Objective: Recent advances in large language models (LLM) offer opportunities to automate health coaching. With zero-shot learning ability, LLMs could revolutionize health coaching by providing better accessibility, scalability, and customization. The aim of this study is to compare the quality of responses to clients' sleep-related questions provided by health coaches and an LLM.
Design, setting, and participants: From a de-identified dataset of coaching conversations from a pilot randomized controlled trial, we extracted 100 question-answer pairs comprising client questions and corresponding health coach responses. These questions were entered into a retrieval-augmented generation (RAG)-enabled open-source LLM (LLaMa-2-7b-chat) to generate LLM responses. Out of 100 question-answer pairs, 90 were taken out and assigned to three groups of evaluators: experts, lay-users, and GPT-4. Each group conducted two evaluation tasks: (Task 1) a single-response quality assessment spanning five criteria-accuracy, readability, helpfulness, empathy, and likelihood of harm-rated on a five-point Likert scale, and (Task 2) a pairwise comparison to choose the superior response between pairs.
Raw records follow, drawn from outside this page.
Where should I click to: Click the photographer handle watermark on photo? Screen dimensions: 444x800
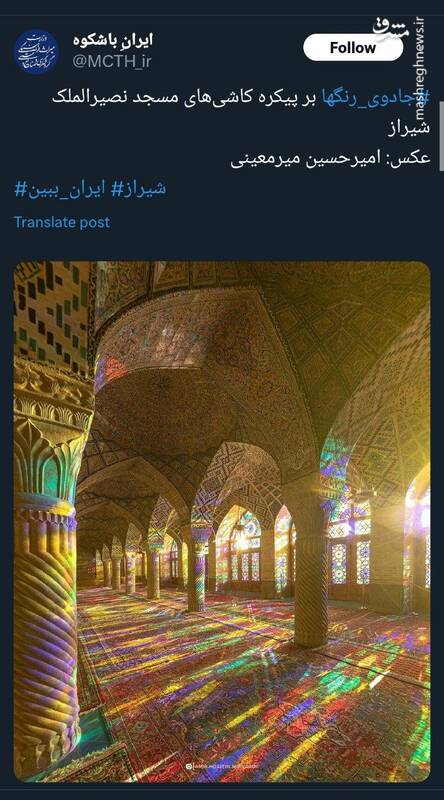click(225, 766)
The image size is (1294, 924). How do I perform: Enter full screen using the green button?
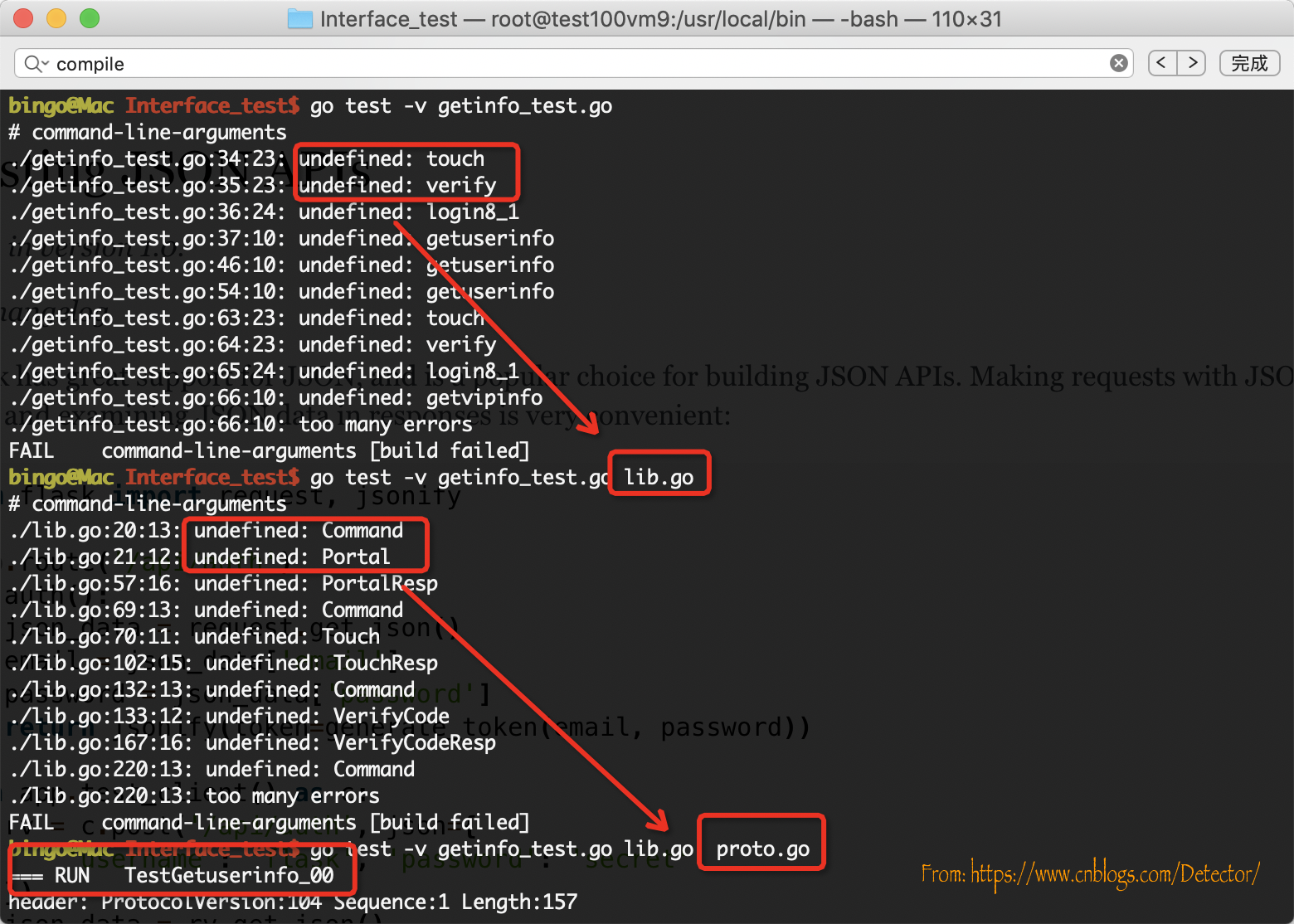89,17
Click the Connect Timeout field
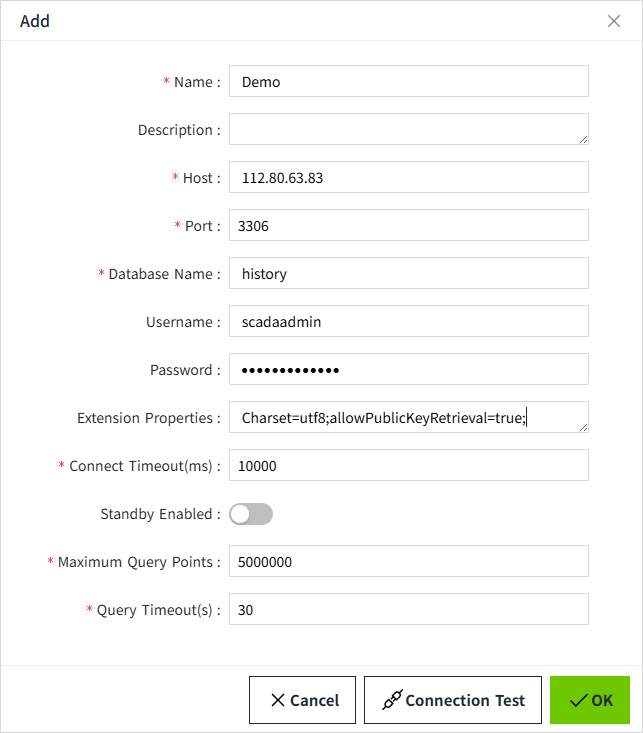Viewport: 643px width, 733px height. tap(408, 466)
A suite of inferential statistical methods, including the paired and independent sample t-tests, Pearson correlation, and chi-square tests, were utilized to answer the study objective. Recognizing potential biases in human judgment, the remaining 10 question-answer pairs were used to assess inter-evaluator reliability among the human evaluators, quantified using the interclass correlation coefficient and percentage agreement metrics.
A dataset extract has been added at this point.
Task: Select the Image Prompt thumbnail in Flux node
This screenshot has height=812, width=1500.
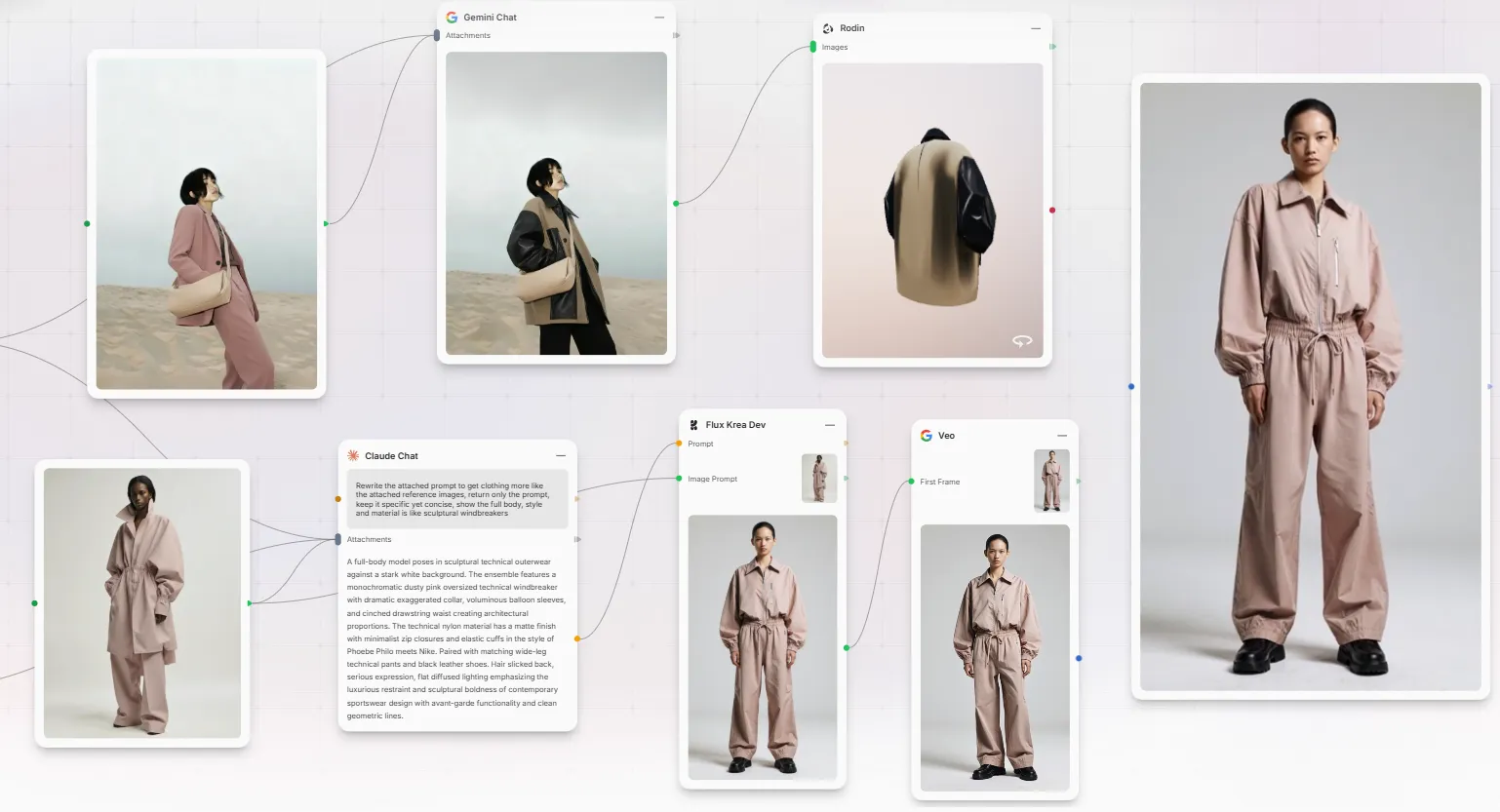Action: point(819,479)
Results: Upon exclusion of incomplete data, the analysis included 178 single-response evaluations (Task 1) and 83 pairwise comparisons (Task 2). Expert and GPT-4 assessments revealed no discernible disparities in health coach and LLM responses across the five metrics. Contrarily, lay-users deemed LLM responses significantly more helpful than that of human coaches (p < 0.05). LLM responses were preferred in the majority (62.25 %, n = 155) of the aggregate 249 assessments, with all three evaluator groups favoring LLM over health coach inputs. While GPT-4 rated both health coach and LLM responses significantly higher than experts in terms of readability, helpfulness, and empathy, its ratings on accuracy and likelihood of harm aligned with those of experts. Response length positively correlated with accuracy and empathy scores, but negatively affected readability across all evaluator groups. Expert and lay-user evaluators demonstrated moderate to high inter-evaluator reliability.
Conclusion: Our study showed encouraging findings by demonstrating that RAG-enabled LLM has comparable performance to health coaches in the domain tested. Serving as an initial step towards the creation of more sophisticated, adaptive, round-the-clock automated health coaching systems, our findings call for more extensive evaluation which could assist in the development of the model that could in the future lead to potential clinical implementation.
Keywords: AI health coaching; Human evaluation; Q/A system; Retrieval-augmented generation; Sleep.